• **Task brief**: Please count the lines in the material below that contain the string "arrow", matching case exactly, and reply with only that number.
+++
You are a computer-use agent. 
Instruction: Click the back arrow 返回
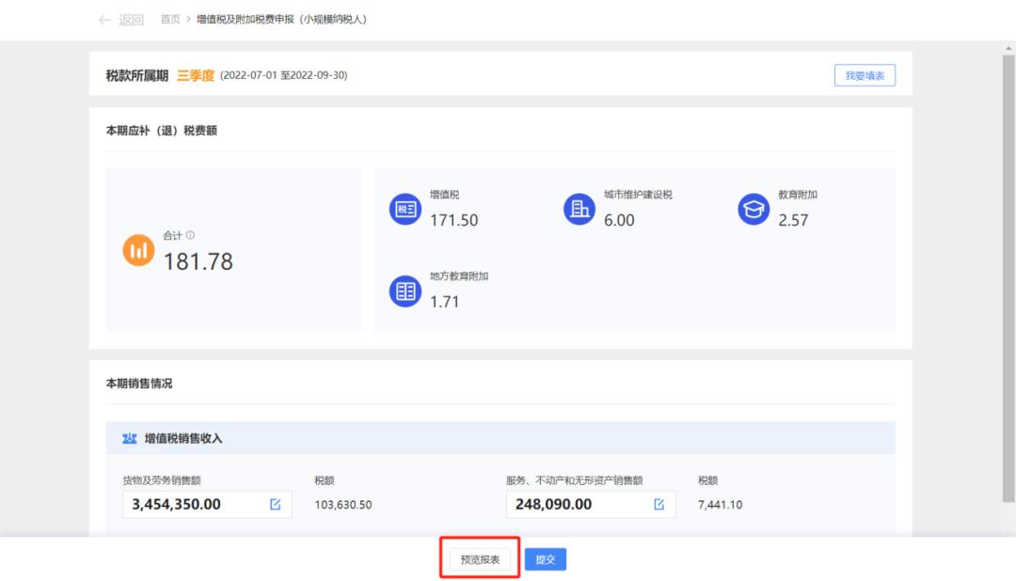coord(120,20)
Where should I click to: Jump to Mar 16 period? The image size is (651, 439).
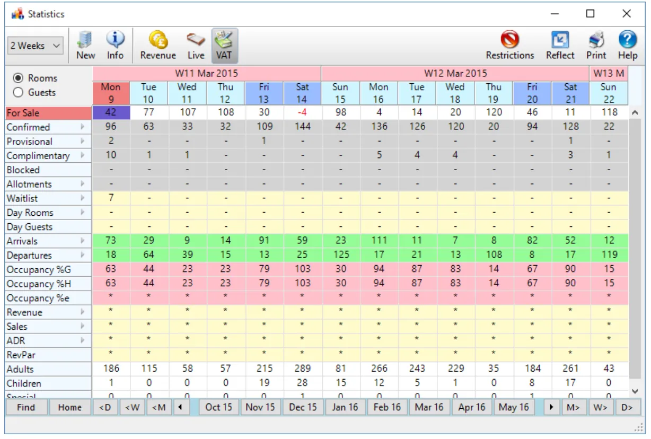429,407
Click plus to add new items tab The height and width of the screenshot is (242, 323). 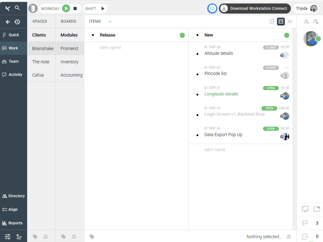pyautogui.click(x=110, y=21)
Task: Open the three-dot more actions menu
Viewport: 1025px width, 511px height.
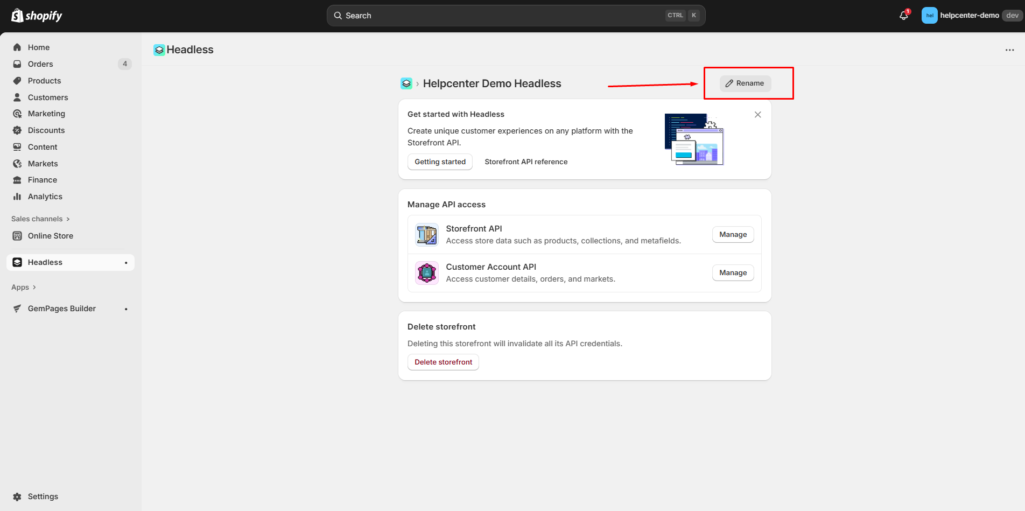Action: pos(1009,50)
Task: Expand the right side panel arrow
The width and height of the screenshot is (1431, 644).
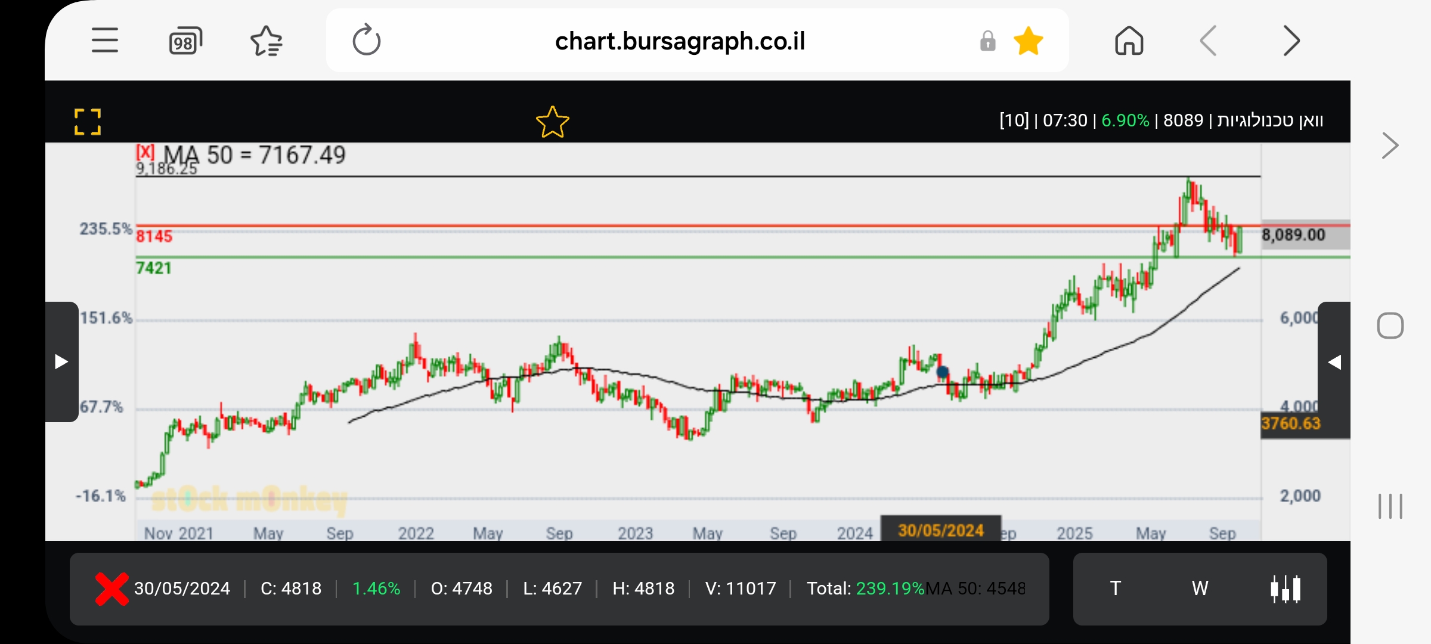Action: tap(1334, 362)
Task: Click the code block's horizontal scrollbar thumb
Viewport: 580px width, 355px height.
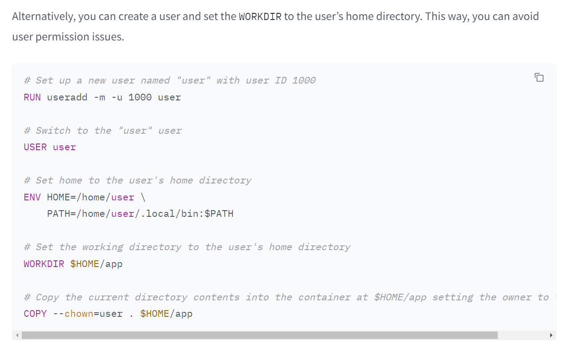Action: coord(260,335)
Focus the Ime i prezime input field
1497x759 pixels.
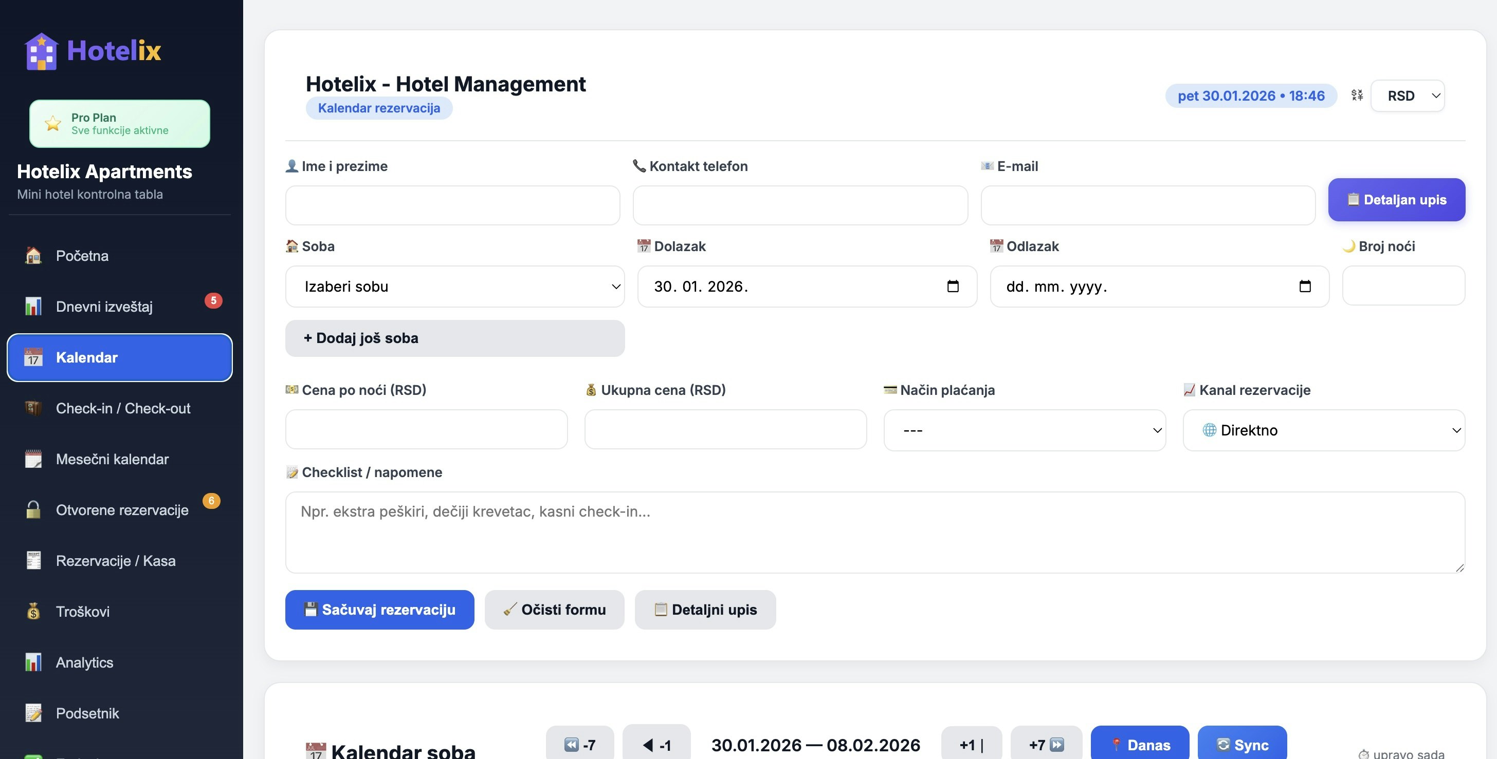pyautogui.click(x=452, y=206)
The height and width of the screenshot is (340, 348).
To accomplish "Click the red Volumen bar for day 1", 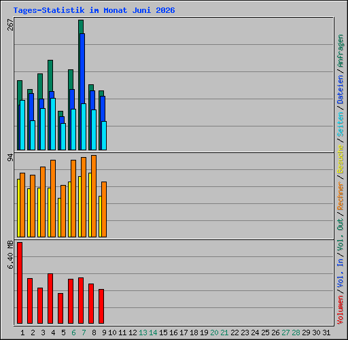I will pos(20,283).
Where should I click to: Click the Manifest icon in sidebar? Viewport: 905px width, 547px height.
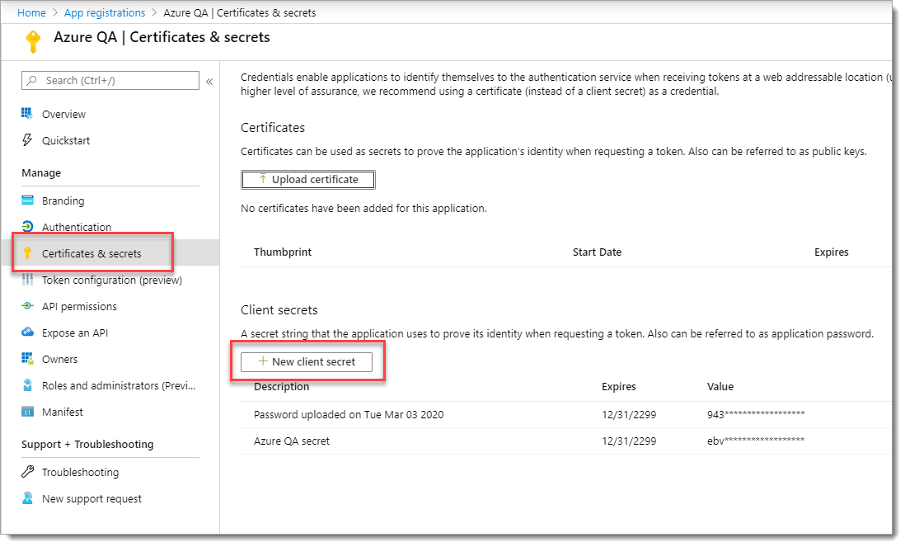click(27, 412)
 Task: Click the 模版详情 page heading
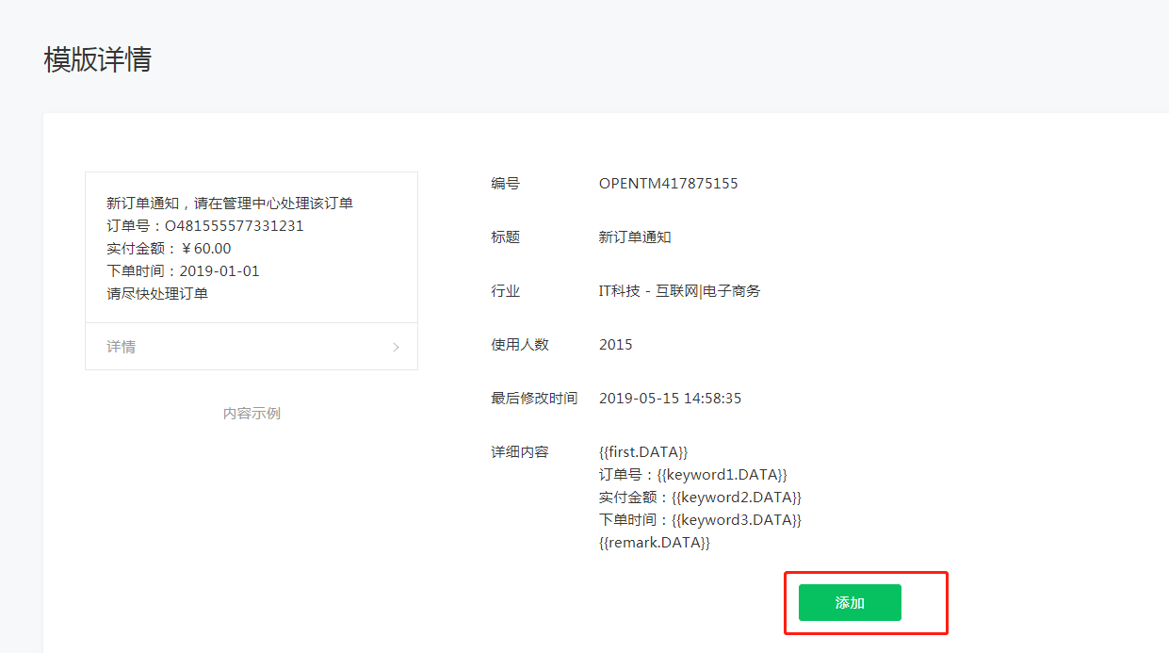98,59
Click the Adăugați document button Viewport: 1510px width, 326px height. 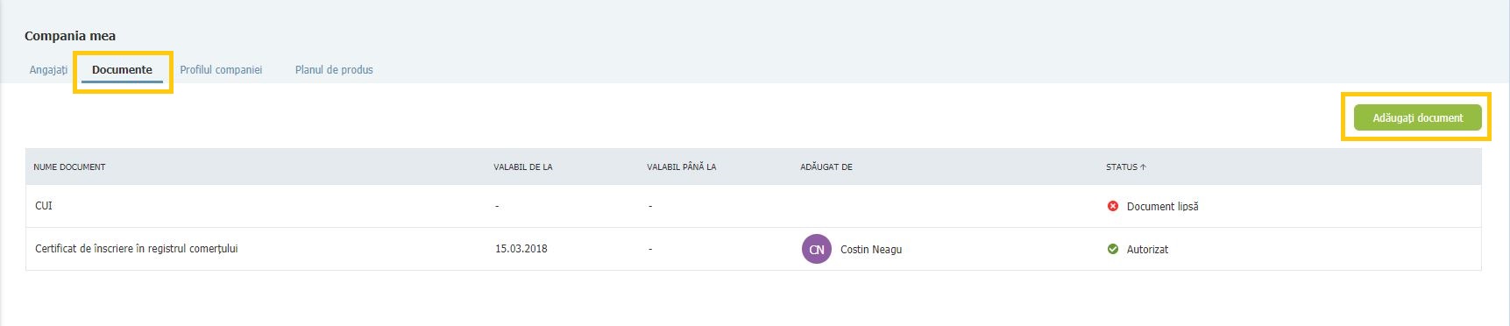(1417, 117)
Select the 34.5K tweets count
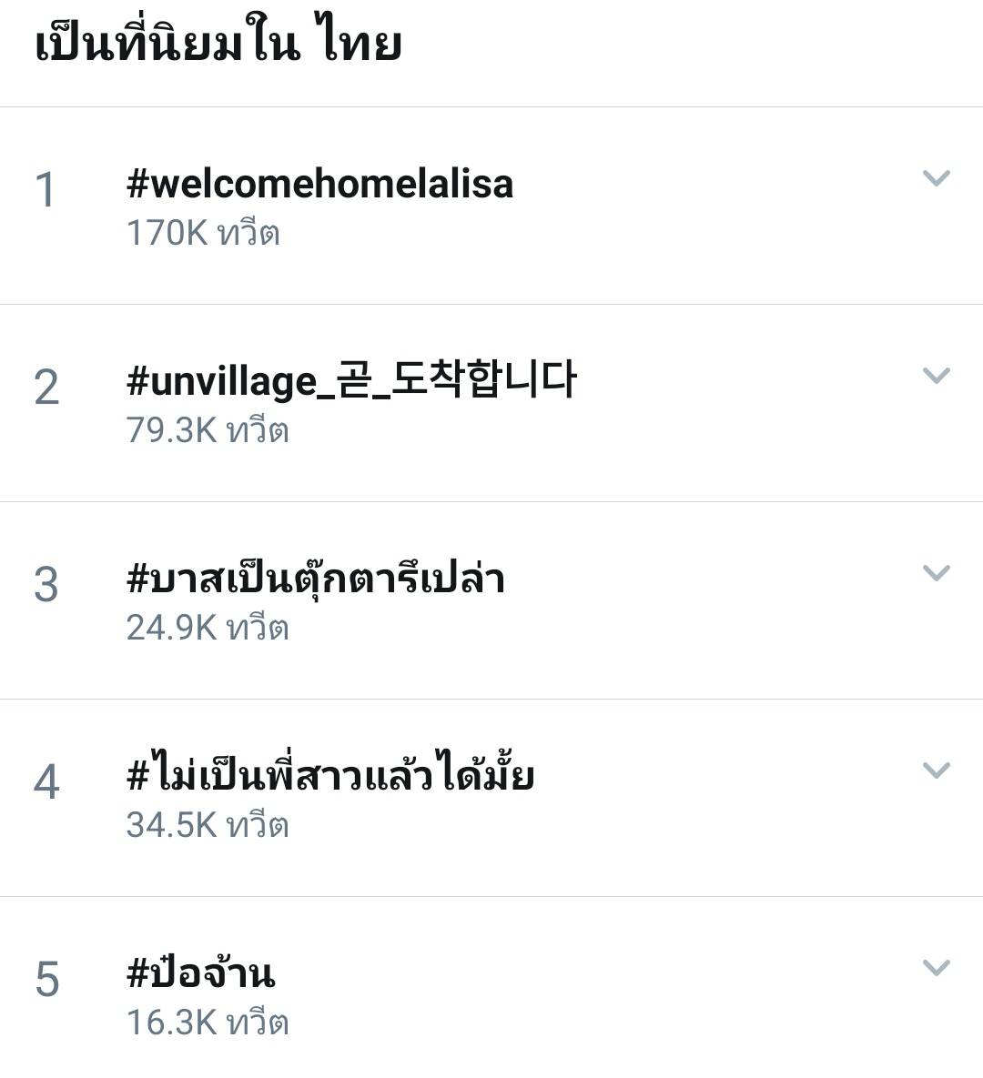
+++
• **Solution to this task**: 2